I've taken us from the awakening and growth of humanity to pinky toes but we're really here to talk video.

I can make my point with two words as the keystones: "experience" and "experiential."

Our ancestors would sit down at the end of a long day, take off there sandals and tell the stories written in the sky. While nobody actually experienced those stories (they're all myth), they were told in a way that was experiential to the listener. They used their imaginations to feel what the storyteller wanted them to feel.

This happens now just as it did then. In the videos we create, we are the storytellers. The only major change is in HOW we tell the stories.

Right now, the primary method of how we consume stories, via video, is through watching someone else experience something. Yes, it can be experiential but very rarely. That's because we're stuck at the whim of the person holding the camera (or cameras). We're simply not allowed to take-in the entire scene.

Think of it like this: What if you didn't want to look at what the camera is showing?

That's where watching an experience no longer cuts it for certain things. There are subjects that simply deserve to be experiential. There are things better served by releasing the camera to the viewer and THAT is where 360° cameras come to play.

I can demonstrate this with my own work. These two videos are of the exact same thing. They were filmed simultaneously (in fact, we chose the pilots sunglasses to make it less apparent which camera he's looking at). One is standard video with me choosing what you see and when you see it. The other is completely up to you. YOU choose what you see because it's done with a 360° camera (it's done with a Vuze+ camera so it's actually 3D as well).

Standard version:

360° 3D version filmed with Vuze+:

In the first, you're seeing what the pilot is experiencing and through years of training and experimenting I’ve learned how to do that in a way that is engaging and MIGHT make it experiential for you.

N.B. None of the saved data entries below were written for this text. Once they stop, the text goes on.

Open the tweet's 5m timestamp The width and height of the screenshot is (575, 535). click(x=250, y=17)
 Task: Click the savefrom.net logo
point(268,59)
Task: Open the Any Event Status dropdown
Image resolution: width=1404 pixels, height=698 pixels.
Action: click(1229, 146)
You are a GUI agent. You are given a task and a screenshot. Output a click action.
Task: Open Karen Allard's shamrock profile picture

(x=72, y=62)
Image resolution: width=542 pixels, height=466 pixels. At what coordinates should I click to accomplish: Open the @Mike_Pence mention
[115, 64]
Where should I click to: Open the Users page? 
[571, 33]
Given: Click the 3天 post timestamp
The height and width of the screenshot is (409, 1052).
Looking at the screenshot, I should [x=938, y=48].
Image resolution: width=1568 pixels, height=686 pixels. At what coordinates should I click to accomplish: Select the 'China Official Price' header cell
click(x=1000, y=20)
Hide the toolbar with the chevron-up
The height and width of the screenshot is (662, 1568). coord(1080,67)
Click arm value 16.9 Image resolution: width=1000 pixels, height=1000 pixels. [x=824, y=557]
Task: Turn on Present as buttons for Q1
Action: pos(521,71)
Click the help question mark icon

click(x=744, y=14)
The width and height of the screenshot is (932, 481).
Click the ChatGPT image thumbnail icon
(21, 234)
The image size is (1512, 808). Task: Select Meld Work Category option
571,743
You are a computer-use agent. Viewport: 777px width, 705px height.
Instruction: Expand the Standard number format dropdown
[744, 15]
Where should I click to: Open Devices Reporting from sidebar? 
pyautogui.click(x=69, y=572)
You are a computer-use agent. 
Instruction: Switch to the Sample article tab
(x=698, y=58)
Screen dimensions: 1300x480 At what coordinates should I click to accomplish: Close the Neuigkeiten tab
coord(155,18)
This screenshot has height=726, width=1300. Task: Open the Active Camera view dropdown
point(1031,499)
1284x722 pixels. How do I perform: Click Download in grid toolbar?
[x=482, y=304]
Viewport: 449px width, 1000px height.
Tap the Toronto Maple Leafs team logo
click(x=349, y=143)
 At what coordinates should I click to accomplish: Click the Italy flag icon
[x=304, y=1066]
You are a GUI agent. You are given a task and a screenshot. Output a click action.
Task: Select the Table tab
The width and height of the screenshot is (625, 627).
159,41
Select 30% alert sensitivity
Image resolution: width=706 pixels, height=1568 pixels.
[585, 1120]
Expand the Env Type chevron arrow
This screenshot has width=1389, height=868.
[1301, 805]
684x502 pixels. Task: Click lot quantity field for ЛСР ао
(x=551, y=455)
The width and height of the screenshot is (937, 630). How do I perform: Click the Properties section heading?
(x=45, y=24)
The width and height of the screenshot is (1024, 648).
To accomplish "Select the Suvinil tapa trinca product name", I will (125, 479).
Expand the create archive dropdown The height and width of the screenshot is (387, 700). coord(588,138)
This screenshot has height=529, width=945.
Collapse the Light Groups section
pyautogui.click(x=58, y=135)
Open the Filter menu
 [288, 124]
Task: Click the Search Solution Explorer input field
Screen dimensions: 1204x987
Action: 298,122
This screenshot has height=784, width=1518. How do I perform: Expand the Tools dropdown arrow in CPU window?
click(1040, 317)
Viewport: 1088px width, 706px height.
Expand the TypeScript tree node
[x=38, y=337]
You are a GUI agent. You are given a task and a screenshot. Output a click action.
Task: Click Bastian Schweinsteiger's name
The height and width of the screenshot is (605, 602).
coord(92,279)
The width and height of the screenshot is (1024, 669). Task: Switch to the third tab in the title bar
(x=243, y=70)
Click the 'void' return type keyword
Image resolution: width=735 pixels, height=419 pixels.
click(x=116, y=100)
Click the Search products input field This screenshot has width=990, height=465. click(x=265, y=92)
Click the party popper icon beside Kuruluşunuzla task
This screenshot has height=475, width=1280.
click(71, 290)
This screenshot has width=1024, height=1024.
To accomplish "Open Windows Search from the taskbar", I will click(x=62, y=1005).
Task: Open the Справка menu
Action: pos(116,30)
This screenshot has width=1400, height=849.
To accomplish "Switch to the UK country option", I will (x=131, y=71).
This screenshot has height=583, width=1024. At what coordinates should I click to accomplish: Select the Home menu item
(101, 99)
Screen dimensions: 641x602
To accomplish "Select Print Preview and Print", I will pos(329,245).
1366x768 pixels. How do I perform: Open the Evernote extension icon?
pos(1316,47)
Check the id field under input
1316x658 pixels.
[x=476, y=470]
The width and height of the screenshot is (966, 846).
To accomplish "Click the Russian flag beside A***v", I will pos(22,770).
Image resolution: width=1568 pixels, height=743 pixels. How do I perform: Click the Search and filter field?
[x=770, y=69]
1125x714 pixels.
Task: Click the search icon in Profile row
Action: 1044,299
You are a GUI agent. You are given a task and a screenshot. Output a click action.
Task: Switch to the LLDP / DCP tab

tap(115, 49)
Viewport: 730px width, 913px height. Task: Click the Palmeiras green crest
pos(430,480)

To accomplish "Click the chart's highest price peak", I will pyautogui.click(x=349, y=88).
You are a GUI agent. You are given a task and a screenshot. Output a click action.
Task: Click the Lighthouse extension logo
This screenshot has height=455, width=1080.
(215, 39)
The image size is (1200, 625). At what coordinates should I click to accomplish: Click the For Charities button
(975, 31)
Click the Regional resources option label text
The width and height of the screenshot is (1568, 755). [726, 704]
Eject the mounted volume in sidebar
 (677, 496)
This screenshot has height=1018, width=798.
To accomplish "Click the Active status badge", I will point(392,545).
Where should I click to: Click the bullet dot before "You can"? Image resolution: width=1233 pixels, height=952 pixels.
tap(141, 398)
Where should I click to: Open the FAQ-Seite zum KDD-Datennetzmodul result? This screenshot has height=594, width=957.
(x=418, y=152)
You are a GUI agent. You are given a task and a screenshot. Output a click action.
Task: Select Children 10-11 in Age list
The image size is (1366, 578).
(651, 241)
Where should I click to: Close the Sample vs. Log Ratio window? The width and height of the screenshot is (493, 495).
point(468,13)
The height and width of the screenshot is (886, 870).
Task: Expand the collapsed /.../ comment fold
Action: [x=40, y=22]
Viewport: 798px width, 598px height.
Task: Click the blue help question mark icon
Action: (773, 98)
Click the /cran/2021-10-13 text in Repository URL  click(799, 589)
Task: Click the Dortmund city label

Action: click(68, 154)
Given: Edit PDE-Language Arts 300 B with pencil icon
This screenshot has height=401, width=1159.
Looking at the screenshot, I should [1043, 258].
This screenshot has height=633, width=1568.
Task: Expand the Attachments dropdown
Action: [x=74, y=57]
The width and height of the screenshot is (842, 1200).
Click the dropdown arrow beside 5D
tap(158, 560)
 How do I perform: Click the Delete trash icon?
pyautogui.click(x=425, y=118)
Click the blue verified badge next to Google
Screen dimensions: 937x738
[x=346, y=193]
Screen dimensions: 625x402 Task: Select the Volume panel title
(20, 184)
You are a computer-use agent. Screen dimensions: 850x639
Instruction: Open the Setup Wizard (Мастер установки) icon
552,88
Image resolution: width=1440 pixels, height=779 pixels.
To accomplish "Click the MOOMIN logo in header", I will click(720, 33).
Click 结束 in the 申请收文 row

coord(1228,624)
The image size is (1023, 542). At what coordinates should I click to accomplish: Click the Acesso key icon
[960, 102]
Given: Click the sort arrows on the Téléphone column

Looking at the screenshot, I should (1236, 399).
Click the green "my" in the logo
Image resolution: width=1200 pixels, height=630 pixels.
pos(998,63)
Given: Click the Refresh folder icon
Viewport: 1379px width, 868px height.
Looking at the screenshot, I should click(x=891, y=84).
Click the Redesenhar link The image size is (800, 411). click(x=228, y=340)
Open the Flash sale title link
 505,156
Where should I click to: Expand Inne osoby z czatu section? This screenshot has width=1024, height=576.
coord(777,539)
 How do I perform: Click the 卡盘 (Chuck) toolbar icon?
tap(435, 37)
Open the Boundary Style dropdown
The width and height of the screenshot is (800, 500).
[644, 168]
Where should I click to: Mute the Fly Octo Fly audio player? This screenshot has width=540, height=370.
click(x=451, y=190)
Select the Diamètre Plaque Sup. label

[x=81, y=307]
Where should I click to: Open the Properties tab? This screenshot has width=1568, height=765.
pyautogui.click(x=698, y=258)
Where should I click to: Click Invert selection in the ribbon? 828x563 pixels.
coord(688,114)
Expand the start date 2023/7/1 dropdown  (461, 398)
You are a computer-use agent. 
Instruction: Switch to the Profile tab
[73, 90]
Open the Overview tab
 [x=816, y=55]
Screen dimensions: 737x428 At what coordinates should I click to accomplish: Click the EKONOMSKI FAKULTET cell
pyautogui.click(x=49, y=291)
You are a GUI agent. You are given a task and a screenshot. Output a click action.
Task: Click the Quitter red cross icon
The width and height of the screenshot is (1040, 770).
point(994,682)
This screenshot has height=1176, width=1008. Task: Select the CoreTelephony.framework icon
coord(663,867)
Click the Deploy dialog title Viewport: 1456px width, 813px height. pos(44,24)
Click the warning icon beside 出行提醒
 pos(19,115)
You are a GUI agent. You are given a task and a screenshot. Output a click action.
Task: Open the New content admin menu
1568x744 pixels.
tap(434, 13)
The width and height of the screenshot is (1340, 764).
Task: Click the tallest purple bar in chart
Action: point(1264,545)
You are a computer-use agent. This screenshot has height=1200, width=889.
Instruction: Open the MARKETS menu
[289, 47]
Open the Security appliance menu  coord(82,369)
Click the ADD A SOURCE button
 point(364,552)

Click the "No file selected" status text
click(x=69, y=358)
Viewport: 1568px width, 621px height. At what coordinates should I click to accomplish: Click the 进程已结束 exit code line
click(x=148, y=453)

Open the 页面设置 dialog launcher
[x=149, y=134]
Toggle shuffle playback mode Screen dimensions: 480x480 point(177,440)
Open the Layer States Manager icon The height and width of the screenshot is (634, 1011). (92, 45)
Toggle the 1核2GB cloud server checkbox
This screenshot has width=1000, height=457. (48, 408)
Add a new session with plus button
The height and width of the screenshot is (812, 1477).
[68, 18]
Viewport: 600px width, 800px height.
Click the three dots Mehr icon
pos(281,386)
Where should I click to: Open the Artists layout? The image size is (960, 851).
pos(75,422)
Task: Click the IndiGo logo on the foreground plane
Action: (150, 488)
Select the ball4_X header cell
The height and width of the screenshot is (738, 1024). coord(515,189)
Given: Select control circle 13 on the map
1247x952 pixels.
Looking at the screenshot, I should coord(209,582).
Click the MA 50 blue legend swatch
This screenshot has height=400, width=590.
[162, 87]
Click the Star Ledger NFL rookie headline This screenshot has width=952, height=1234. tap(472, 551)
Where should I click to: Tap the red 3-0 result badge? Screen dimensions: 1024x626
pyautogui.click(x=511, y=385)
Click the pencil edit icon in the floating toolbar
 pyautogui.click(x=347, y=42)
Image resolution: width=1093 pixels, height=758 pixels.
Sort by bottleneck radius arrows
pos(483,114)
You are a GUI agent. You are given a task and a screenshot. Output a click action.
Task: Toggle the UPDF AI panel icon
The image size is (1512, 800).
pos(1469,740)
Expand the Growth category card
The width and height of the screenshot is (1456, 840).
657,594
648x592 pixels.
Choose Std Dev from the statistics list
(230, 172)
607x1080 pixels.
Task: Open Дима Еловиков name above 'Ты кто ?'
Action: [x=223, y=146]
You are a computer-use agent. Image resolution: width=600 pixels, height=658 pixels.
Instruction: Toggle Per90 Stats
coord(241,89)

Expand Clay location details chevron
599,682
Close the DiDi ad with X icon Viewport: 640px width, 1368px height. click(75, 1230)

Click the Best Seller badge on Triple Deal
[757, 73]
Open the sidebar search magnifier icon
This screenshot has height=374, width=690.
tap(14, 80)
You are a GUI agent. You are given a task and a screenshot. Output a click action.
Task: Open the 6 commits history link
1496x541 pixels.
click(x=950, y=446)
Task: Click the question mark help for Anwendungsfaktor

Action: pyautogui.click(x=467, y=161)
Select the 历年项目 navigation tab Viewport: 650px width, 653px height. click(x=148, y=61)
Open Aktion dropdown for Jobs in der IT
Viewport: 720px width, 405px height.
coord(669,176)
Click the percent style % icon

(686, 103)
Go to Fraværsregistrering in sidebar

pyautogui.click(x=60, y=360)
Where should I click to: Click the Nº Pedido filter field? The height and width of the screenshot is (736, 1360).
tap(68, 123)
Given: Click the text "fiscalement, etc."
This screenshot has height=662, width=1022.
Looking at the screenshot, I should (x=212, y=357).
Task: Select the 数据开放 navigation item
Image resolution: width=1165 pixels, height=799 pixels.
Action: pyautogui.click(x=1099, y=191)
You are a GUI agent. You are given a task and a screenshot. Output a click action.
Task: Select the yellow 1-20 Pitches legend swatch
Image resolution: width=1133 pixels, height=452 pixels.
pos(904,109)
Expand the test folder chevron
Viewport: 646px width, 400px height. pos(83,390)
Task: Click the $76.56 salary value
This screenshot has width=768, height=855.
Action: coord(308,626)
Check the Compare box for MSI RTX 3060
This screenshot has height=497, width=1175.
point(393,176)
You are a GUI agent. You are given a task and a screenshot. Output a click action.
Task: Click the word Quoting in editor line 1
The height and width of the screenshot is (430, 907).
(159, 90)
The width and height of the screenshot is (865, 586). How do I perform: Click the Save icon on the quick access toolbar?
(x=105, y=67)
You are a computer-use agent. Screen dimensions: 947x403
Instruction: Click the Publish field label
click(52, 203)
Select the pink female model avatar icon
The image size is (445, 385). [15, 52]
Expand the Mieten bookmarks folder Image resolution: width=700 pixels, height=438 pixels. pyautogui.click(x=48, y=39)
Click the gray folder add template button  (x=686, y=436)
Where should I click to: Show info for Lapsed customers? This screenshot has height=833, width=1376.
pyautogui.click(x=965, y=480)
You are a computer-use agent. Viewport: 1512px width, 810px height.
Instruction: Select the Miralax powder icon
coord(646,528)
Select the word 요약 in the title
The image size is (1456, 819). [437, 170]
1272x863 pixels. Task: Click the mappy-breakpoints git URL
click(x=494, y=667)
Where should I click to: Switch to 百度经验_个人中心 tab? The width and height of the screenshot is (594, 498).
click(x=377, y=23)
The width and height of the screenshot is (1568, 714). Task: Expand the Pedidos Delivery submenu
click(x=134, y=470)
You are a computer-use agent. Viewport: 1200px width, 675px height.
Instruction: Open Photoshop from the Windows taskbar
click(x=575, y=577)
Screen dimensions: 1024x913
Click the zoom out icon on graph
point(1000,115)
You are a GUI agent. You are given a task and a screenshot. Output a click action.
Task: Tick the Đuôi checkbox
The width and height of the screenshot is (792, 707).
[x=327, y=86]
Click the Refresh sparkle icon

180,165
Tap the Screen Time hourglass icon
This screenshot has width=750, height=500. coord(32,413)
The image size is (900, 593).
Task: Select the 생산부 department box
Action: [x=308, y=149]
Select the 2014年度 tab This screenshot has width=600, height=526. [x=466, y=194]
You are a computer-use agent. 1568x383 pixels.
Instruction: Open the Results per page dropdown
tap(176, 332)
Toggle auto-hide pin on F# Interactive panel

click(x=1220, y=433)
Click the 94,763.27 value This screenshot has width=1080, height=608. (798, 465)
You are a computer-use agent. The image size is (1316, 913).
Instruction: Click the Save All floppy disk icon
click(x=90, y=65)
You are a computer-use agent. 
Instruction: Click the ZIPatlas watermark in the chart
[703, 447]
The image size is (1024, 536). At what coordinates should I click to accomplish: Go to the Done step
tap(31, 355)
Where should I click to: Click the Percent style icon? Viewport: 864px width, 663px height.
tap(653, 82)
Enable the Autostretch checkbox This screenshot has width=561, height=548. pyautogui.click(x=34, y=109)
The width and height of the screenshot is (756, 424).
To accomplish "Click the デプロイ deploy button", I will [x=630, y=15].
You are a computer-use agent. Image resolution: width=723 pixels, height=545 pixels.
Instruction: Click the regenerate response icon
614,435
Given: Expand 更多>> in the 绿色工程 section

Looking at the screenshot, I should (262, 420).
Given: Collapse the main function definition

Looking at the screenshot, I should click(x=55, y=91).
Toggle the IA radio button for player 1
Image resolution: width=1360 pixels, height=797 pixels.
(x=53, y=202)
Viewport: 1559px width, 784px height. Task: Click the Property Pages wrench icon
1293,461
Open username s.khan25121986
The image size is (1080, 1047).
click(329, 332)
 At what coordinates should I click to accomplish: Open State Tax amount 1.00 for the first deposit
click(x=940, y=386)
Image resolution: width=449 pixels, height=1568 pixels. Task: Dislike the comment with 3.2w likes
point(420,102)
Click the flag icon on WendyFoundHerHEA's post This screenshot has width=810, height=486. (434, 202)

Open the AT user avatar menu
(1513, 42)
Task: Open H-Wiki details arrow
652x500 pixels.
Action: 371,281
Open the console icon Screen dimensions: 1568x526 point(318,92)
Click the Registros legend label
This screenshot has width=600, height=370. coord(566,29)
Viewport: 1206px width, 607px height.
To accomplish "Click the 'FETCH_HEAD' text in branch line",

In the second, it's totally different. It's me, as the storyteller, totally stepping out of the way and giving you total control. It's far more visceral and it lets you not just watch him experience it, you experience it with him. That video is far more experiential and is something that I simply cannot compete with using standard video. I have the numbers across all major platforms. They're not even close. The 360° version always outperforms the other.

So where does this take us?

I started by showing that shake-ups are what drive things to be better or to help us understand.

Right now we're seeing one of those shake-ups in the field of video. We're moving from watching an experience with standard video, to experiencing for ourselves with 360° video. It's a powerful tool.

I don't want to leave the impression that 360° video will replace standard video. It simply won't happen. There's a place for everything and room for it all.

Just as people still wear sandals and people still talk about Orion in his heroic pose in the night sky, standard video will be just fine.

For those of us that have seen something experiential in 360 degrees, we get it. We have seen the shake-up and we know just how powerful this one is.